Koło południa w kranach w Nowym Targu znowu pojawi się woda. Od poniedziałku w związku ze skażeniem korzystanie z niej było niebezpieczne dla zdrowia. Ale po ostatnich badaniach sanepid zdecydował otworzyć ujęcie wody w Szaflarach.

Jednak woda, która dziś popłynie z kranów, będzie zawierała zwiększoną dawkę środków dezynfekujących i przez to nie będzie można jej pić. Ale można jej używać do celów sanitarnych. Stację w Szaflarach zamknięto wczoraj po tym, jak do wodociągu przedostały się groźne dla zdrowia bakterie clostridum.

Choć Nowy Targ ma jedną z najnowocześniejszych stacji uzdatniania wody w kraju, pojedyncze bakterie przedostały się do wodociągu; w weekend w wodzie pojawił się także amoniak.

Wczoraj na ulicach miasta stanęły beczkowozy z wodą pitną. Uruchomiono także uliczne studnie, wokół których przez ostatnią dobę koncentrowało się życie mieszkańców.

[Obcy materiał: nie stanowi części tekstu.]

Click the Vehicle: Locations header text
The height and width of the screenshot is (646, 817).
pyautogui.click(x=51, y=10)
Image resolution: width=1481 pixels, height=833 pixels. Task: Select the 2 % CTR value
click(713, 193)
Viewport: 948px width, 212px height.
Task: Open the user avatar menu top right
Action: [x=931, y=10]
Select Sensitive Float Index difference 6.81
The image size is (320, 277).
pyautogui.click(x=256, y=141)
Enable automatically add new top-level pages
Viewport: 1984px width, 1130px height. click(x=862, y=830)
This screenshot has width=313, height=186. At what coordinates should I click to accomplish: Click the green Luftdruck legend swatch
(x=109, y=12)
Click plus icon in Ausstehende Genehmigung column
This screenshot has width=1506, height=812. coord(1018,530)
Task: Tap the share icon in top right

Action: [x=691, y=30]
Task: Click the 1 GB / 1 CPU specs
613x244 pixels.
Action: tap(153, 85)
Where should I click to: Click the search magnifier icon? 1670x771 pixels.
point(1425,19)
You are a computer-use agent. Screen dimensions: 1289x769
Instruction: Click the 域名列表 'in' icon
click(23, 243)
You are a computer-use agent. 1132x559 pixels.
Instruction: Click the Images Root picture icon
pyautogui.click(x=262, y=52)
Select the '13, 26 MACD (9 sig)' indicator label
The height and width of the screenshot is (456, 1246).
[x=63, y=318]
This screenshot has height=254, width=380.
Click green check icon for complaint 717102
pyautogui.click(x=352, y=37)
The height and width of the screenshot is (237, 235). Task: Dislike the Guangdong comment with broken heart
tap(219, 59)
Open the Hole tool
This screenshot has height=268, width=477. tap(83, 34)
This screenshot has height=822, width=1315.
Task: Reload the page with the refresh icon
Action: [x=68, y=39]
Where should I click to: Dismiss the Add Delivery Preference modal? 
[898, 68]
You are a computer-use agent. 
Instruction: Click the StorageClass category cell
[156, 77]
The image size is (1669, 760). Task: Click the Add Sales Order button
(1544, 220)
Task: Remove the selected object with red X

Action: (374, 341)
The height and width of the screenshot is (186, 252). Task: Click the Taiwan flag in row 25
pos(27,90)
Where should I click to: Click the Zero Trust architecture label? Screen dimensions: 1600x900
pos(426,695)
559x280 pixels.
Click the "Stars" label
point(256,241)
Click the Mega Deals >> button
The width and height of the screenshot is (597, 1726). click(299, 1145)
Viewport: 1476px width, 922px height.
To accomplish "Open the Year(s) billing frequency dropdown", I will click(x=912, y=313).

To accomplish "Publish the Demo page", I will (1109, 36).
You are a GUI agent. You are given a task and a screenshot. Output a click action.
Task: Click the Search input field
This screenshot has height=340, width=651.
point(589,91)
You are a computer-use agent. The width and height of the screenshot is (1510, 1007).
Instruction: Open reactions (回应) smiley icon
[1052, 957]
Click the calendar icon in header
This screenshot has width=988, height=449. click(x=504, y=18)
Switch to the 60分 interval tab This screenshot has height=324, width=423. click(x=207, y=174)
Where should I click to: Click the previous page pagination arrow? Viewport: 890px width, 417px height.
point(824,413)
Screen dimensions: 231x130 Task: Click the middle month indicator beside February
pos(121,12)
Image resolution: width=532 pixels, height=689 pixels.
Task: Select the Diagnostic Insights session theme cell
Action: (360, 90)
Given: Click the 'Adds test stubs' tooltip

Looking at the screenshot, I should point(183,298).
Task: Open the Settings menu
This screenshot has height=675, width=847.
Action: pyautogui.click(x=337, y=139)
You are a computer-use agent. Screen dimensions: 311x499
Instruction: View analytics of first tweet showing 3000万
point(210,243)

Ludzie są wściekli, ponieważ po zeszłorocznym zatruciu wydano miliony złotych na zabezpieczenie przed taką sytuacją:

Dwa lata temu, niemal dokładnie o tej samej porze roku, z powodu zatrucia bakteriami clostridium mieszkańcy Nowego Targu przez kilka tygodni nie mieli wody pitnej. Sprawcy skażenia Białego Dunajca do tej pory nie udało się wykryć.